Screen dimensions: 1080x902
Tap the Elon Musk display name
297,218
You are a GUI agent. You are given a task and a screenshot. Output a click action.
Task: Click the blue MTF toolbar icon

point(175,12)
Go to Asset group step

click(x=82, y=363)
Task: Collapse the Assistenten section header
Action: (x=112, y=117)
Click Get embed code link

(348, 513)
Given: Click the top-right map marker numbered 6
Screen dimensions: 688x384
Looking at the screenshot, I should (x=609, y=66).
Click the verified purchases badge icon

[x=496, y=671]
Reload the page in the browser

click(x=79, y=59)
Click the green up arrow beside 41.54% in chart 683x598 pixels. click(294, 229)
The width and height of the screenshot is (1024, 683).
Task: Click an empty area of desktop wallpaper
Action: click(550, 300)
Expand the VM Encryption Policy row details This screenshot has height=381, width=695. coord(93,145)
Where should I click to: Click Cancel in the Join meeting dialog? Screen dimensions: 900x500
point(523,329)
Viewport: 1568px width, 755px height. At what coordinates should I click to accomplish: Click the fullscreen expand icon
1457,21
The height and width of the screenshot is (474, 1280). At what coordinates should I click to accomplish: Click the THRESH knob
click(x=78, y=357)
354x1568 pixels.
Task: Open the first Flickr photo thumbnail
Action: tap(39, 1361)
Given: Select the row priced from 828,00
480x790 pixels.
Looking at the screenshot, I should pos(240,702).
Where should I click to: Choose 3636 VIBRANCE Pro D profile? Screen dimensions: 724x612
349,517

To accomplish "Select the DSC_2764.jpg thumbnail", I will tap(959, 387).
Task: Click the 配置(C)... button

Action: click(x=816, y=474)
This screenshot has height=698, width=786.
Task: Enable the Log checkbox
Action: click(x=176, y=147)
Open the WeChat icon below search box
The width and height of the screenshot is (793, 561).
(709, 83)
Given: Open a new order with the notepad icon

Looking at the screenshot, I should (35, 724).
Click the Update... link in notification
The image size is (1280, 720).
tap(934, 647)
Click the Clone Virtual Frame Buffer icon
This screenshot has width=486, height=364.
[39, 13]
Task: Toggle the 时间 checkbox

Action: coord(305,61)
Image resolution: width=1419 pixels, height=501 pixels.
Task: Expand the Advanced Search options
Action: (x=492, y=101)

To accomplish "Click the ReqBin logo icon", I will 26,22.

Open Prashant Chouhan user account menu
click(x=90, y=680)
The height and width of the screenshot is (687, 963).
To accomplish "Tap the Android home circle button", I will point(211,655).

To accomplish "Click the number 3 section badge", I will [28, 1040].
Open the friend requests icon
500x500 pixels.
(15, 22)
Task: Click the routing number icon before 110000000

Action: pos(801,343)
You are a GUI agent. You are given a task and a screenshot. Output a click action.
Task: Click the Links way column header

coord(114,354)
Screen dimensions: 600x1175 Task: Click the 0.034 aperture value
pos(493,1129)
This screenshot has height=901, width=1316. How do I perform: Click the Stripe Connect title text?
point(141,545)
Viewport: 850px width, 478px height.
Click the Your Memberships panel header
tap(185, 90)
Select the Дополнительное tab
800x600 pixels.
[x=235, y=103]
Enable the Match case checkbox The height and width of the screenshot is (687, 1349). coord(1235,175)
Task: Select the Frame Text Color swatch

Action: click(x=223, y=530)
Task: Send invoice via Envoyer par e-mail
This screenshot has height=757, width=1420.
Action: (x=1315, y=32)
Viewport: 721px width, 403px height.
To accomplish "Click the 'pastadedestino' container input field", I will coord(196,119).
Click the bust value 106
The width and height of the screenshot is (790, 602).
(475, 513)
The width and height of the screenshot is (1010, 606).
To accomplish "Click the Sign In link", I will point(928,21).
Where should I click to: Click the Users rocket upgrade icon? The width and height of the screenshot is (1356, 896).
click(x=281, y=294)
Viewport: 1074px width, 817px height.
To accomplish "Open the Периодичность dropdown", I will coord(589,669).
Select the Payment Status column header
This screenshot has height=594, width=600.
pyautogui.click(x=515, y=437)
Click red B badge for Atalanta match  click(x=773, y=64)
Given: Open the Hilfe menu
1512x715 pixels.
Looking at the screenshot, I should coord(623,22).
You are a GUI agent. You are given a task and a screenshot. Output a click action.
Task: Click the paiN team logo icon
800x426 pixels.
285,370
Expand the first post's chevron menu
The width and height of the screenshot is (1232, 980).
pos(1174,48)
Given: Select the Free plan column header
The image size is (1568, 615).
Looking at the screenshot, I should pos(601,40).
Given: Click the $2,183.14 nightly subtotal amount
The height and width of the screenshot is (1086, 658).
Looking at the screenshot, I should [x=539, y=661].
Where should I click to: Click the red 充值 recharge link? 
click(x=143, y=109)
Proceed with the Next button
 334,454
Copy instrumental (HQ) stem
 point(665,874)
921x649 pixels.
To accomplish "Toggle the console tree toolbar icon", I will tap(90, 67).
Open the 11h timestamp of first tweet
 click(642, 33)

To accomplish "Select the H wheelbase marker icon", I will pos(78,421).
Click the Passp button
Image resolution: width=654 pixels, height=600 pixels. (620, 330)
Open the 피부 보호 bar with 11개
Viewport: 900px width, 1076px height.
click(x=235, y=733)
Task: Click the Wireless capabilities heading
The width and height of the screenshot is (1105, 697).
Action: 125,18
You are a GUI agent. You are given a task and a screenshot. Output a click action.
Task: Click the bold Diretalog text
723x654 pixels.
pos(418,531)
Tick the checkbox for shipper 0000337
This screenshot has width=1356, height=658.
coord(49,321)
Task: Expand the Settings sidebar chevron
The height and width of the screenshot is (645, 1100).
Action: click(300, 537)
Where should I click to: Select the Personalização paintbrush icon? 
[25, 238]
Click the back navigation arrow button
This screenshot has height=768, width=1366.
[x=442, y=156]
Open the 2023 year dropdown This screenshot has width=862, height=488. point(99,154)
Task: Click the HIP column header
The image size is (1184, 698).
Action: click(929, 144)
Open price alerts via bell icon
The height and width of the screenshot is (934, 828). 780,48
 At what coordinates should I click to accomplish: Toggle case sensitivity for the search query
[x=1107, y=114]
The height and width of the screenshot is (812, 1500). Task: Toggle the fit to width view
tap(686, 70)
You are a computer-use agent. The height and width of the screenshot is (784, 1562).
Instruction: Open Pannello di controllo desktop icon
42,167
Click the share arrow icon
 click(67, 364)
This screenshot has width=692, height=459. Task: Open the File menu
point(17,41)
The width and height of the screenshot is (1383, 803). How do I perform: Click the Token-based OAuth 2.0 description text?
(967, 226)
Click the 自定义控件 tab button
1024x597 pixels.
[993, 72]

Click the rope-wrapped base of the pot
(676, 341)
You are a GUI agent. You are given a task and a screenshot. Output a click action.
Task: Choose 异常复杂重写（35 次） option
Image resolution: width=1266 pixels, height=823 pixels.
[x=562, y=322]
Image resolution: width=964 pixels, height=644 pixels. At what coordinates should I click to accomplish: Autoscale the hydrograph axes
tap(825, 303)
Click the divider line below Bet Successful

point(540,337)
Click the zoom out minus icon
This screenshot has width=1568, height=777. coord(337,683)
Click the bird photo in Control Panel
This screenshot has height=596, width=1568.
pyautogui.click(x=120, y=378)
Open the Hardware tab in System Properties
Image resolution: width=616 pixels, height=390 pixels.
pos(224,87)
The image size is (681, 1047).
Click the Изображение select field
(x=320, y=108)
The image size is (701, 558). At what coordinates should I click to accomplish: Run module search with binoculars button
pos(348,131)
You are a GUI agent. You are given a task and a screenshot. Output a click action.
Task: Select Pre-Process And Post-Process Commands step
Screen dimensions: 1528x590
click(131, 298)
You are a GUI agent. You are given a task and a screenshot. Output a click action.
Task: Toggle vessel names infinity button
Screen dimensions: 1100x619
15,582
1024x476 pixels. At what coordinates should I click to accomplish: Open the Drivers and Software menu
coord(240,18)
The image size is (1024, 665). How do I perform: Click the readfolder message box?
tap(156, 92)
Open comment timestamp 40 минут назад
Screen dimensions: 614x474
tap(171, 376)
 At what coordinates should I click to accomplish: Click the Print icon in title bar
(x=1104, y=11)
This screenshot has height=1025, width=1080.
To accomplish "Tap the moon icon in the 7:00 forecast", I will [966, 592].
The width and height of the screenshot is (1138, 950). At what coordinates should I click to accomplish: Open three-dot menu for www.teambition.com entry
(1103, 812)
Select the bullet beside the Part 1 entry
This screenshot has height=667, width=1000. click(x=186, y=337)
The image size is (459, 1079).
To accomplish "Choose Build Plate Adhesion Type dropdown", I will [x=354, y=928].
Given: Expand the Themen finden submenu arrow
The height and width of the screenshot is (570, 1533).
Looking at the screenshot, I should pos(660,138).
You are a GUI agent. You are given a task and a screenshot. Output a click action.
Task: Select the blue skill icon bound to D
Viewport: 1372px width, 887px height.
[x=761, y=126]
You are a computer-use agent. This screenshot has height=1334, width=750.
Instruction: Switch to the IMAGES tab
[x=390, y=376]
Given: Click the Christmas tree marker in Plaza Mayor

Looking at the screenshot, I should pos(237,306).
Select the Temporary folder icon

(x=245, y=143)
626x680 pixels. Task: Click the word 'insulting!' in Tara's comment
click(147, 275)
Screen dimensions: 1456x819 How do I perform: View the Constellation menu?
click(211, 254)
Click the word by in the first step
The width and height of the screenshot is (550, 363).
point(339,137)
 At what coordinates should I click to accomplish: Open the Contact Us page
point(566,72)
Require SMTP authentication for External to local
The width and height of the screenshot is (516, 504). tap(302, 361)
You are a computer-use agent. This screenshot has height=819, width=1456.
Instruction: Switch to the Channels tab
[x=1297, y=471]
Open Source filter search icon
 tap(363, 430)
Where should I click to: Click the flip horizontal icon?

Instructions to follow ▸ All that is wanted is the stretch of lines above from the one containing "This screenshot has width=692, height=459." through the one containing "Task: Choose 异常复杂重写（35 次） option", duplicated exactly.

Response ▸
This screenshot has width=692, height=459. Task: Open the File menu
point(17,41)
The width and height of the screenshot is (1383, 803). How do I perform: Click the Token-based OAuth 2.0 description text?
(967, 226)
Click the 自定义控件 tab button
1024x597 pixels.
[993, 72]

Click the rope-wrapped base of the pot
(676, 341)
You are a GUI agent. You are given a task and a screenshot. Output a click action.
Task: Choose 异常复杂重写（35 次） option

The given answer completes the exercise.